週刊ホテルレストラン「HOTERES」(2014年6月27日発行)

週刊ホテルレストラン「HOTERES」(2014年6月27日発行)に掲載された記事からの転載です。

「なめんなよ♥いばらき県」
豊富な食材と観光資源を全国に発信

 大消費地に隣接し,豊富な食材や観光資源を持ちながらも,必ずしも知名度が高いとは言えないことが課題となっている茨城県。その現状を打破すべく,「なめんなよ❤いばらき県」をスローガンに掲げ,茨城県の魅力を積極的に発信することで認知度向上を目指している。

 本インタビューでは茨城県知事である橋本昌氏に,茨城の特に食材に関する魅力や,観光振興の取組みについて聞いた。

 

東京の市場関係者から「野菜王国」とも呼ばれる食の宝庫,茨城県

-まずは食材という観点で茨城についてお聞きしたいと思います。茨城県は食の宝庫を自負するほどさまざまな食材が生産されていると聞いています。

 茨城県は,温暖な気候と冷涼な気候の境に位置していることから,本県が北限,南限と言われる農産物も多く,しかも四季を通じて非常に多くの魅力的な食材が生産されているという特徴があります。事実,野菜を例にあげれば,茨城県は東京の市場関係者から「野菜王国」と呼ばれるほど種類も量も豊富で,年間を通じて彩り豊かな野菜が生産されています。野菜は鮮度が重要ですが,大消費地に隣接し新鮮でしかも良質な野菜を届けることができる点も茨城県の強みです。
 農産物だけではありません。茨城県の沖合は親潮と黒潮が交錯する「出会いの海」と言われ,寒暖両方の魚介類が漁獲できる好漁場となっており,海の幸にも大変恵まれています。

*エントリー一覧*.

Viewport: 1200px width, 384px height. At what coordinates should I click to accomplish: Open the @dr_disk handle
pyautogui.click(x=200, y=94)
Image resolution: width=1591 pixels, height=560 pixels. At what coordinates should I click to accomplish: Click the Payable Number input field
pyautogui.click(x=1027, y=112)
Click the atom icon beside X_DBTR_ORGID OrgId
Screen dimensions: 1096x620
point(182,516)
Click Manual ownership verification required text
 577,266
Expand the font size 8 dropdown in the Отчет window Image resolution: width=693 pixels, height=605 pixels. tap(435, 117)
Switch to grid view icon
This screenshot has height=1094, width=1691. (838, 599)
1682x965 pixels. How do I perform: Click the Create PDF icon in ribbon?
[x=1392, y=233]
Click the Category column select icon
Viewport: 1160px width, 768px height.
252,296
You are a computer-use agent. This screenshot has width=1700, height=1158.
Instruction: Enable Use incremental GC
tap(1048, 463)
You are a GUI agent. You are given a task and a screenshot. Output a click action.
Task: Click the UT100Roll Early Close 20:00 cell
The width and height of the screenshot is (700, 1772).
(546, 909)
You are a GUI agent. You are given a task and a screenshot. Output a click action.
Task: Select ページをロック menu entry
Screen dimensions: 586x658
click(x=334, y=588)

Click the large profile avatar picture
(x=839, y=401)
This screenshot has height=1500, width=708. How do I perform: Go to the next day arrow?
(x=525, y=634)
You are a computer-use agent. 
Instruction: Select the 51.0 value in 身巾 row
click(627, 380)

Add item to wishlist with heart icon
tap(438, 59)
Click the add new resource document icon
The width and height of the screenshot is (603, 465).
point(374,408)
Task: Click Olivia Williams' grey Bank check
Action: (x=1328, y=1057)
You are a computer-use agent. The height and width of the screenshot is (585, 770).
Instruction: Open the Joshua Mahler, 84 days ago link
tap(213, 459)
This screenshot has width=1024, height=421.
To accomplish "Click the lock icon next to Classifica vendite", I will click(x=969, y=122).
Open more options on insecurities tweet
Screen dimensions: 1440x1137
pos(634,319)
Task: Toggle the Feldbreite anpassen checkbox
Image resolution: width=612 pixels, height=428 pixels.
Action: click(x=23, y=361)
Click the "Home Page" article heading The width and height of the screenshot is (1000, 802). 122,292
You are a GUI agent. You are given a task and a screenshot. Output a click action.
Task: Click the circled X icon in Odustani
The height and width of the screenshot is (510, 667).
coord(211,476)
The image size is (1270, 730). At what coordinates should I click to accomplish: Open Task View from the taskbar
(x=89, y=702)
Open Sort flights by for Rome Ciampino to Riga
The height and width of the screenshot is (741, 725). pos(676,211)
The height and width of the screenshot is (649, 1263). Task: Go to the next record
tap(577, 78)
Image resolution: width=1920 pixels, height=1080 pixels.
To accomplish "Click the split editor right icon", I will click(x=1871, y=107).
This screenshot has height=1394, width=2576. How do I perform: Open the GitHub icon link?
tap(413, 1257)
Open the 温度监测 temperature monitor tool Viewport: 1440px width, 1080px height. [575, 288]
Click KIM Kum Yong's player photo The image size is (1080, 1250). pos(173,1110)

*演習課題*.
**A)** 茨城県に関する記事によると、東京の市場関係者は茨城県を何と呼んでいますか。
**B)** 茨城県に関する記事の「豊富な食材と観光資源を全国に発信」から「の幸にも大変恵まれています。」までを、末尾の語句も含めて一字一句違えずに書き出してください。

*解答*.
**A)** 「野菜王国」

**B)**
豊富な食材と観光資源を全国に発信

 大消費地に隣接し,豊富な食材や観光資源を持ちながらも,必ずしも知名度が高いとは言えないことが課題となっている茨城県。その現状を打破すべく,「なめんなよ❤いばらき県」をスローガンに掲げ,茨城県の魅力を積極的に発信することで認知度向上を目指している。

 本インタビューでは茨城県知事である橋本昌氏に,茨城の特に食材に関する魅力や,観光振興の取組みについて聞いた。

 

東京の市場関係者から「野菜王国」とも呼ばれる食の宝庫,茨城県

-まずは食材という観点で茨城についてお聞きしたいと思います。茨城県は食の宝庫を自負するほどさまざまな食材が生産されていると聞いています。

 茨城県は,温暖な気候と冷涼な気候の境に位置していることから,本県が北限,南限と言われる農産物も多く,しかも四季を通じて非常に多くの魅力的な食材が生産されているという特徴があります。事実,野菜を例にあげれば,茨城県は東京の市場関係者から「野菜王国」と呼ばれるほど種類も量も豊富で,年間を通じて彩り豊かな野菜が生産されています。野菜は鮮度が重要ですが,大消費地に隣接し新鮮でしかも良質な野菜を届けることができる点も茨城県の強みです。
 農産物だけではありません。茨城県の沖合は親潮と黒潮が交錯する「出会いの海」と言われ,寒暖両方の魚介類が漁獲できる好漁場となっており,海の幸にも大変恵まれています。